▸ Records supplied
====

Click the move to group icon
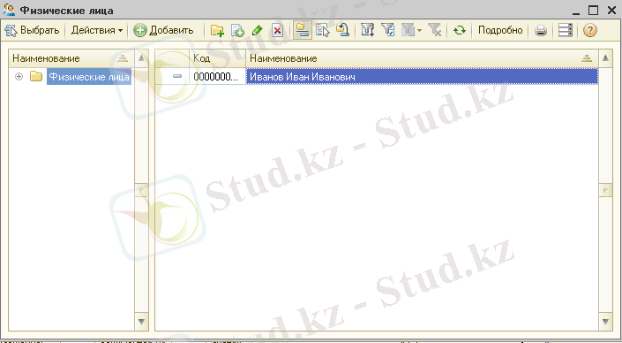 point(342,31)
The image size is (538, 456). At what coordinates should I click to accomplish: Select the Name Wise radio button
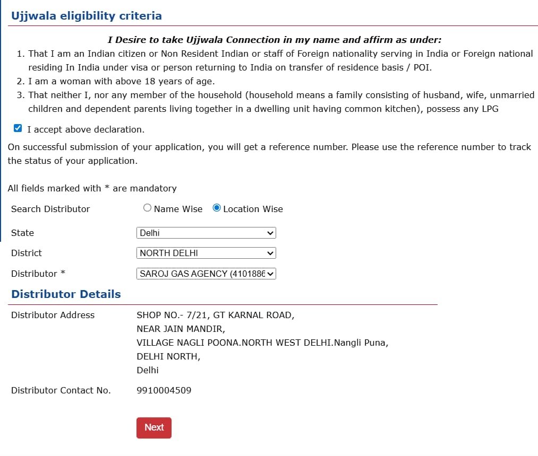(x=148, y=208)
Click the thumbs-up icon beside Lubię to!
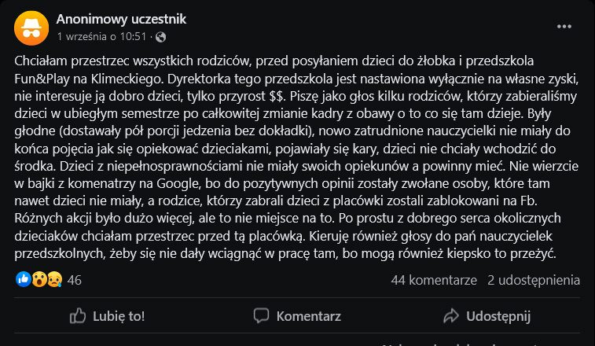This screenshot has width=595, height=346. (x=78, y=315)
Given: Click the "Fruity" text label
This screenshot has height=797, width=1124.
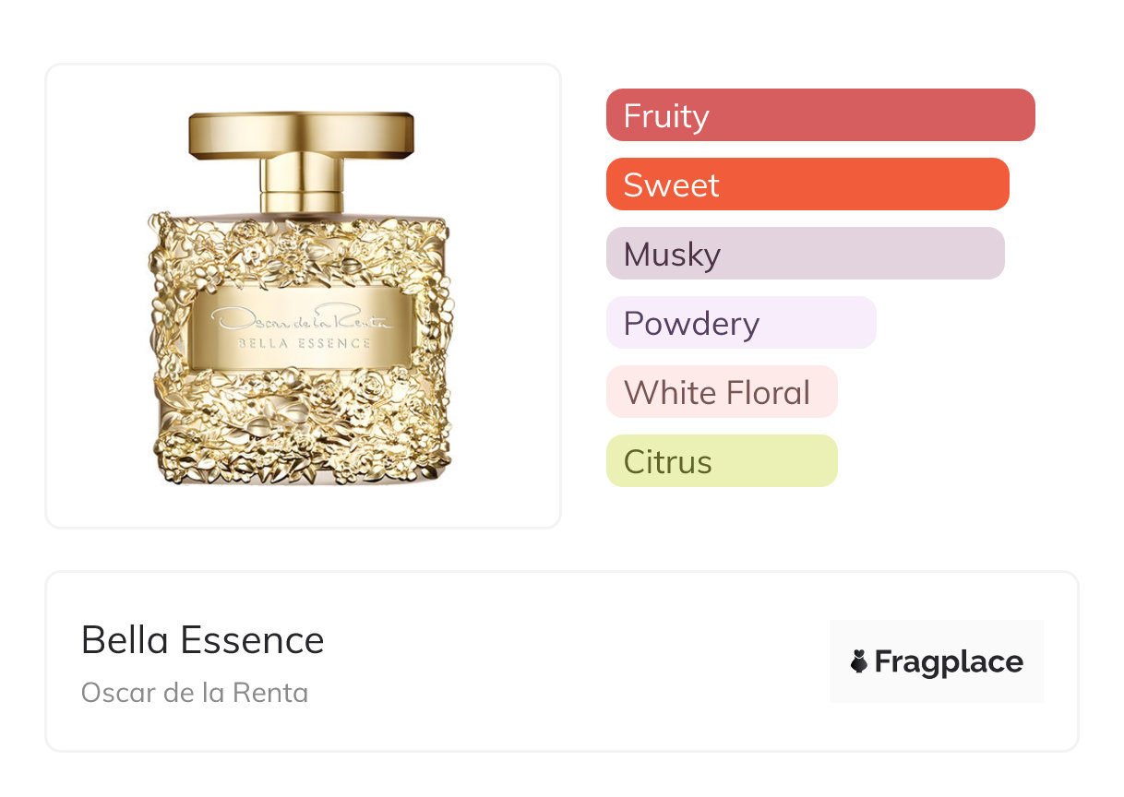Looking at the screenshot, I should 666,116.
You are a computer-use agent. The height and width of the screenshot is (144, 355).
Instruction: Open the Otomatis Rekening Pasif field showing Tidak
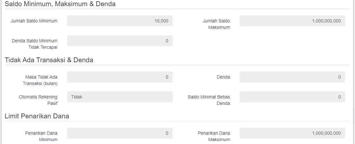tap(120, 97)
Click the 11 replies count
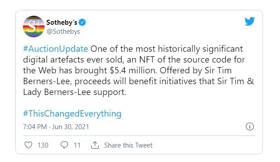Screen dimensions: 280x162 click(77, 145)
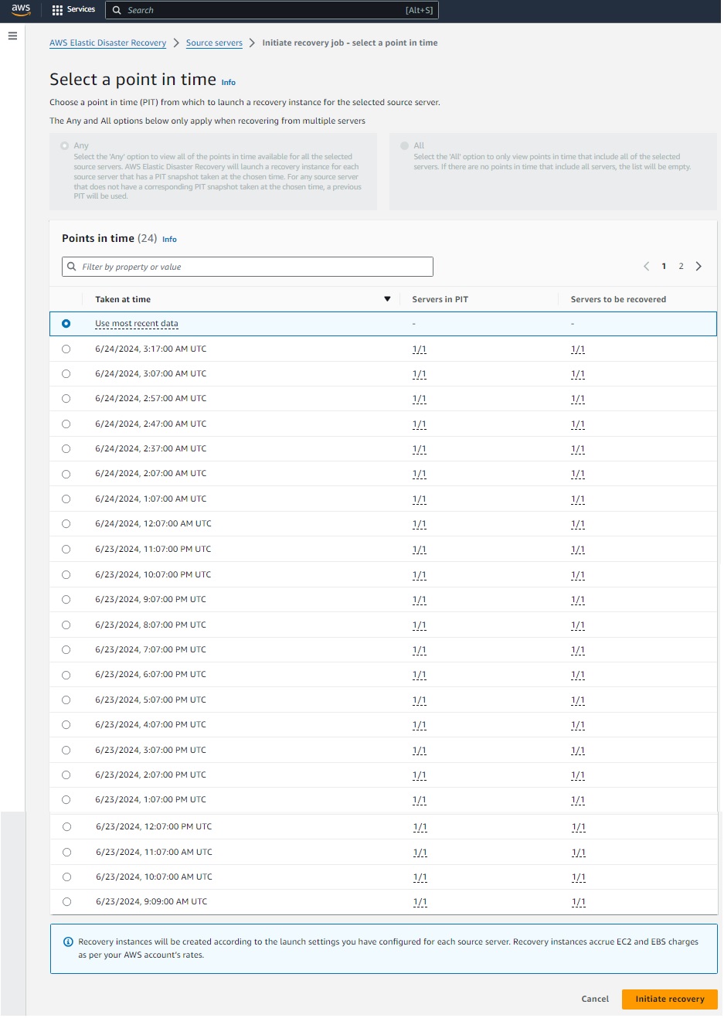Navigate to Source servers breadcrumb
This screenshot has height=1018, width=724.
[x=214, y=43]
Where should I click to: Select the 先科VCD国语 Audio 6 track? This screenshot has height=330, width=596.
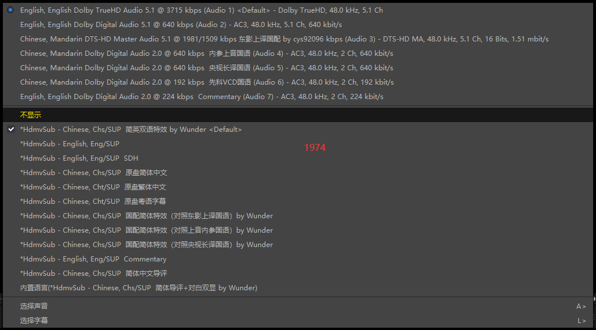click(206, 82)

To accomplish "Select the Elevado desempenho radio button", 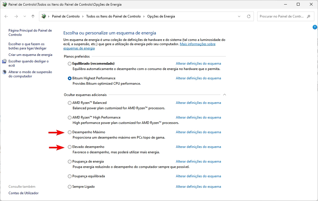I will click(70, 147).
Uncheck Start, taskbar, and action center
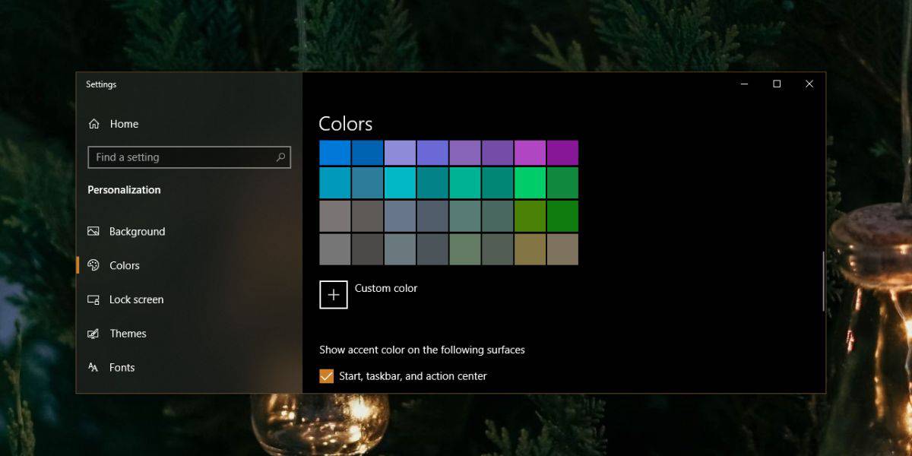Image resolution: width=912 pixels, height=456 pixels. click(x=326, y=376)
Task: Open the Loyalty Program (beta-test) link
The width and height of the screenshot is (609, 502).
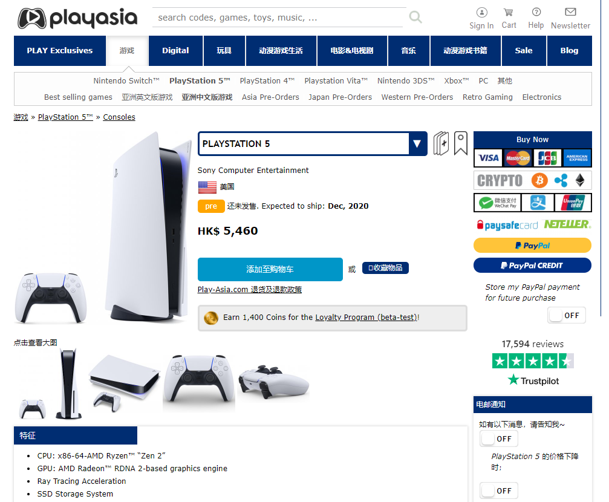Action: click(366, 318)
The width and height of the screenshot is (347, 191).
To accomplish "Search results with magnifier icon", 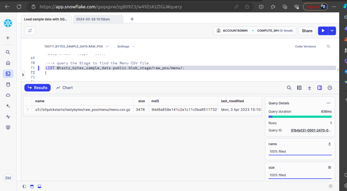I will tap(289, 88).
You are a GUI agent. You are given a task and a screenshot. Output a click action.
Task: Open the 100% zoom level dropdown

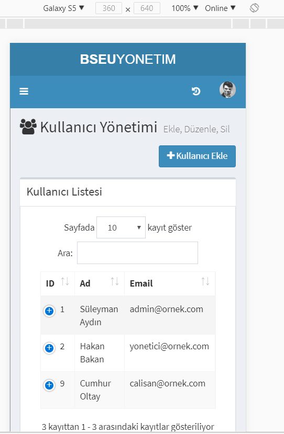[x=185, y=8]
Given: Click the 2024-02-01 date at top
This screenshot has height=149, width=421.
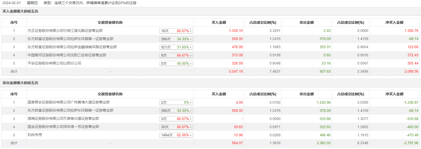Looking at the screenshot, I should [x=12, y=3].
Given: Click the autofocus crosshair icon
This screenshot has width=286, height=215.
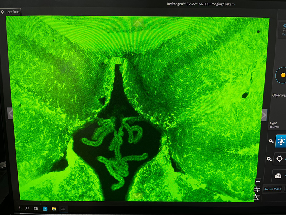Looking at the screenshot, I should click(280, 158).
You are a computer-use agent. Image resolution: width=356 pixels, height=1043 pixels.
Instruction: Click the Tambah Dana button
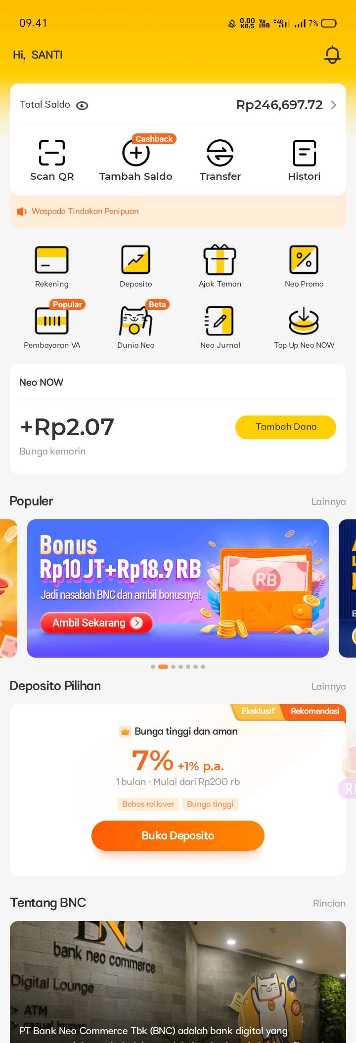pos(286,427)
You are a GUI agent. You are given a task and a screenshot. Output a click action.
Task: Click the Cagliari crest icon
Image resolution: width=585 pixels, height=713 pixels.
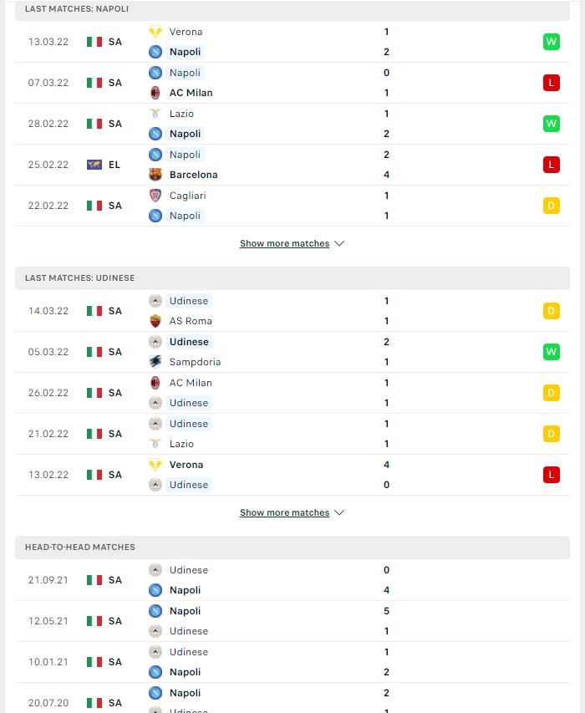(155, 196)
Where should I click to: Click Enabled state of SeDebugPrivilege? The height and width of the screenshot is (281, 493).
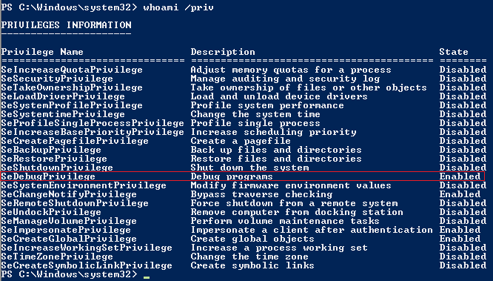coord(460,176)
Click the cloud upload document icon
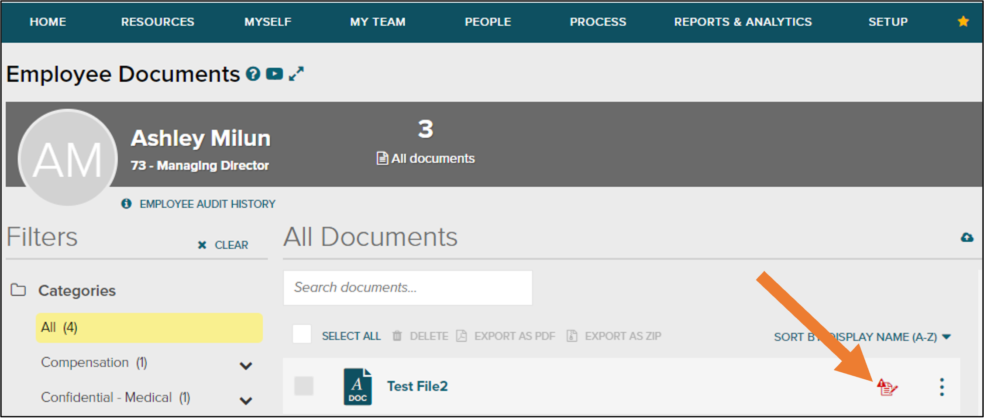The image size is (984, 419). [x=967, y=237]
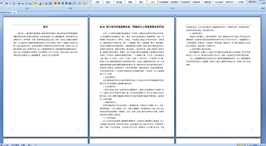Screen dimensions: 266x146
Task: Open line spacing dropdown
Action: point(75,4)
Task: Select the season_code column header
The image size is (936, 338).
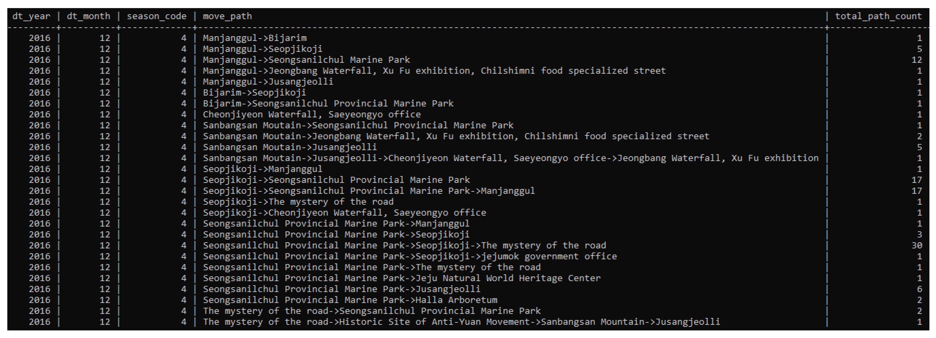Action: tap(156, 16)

====

Determine how many lines of the listing hold the word "agent" and reply with that figure alone.

4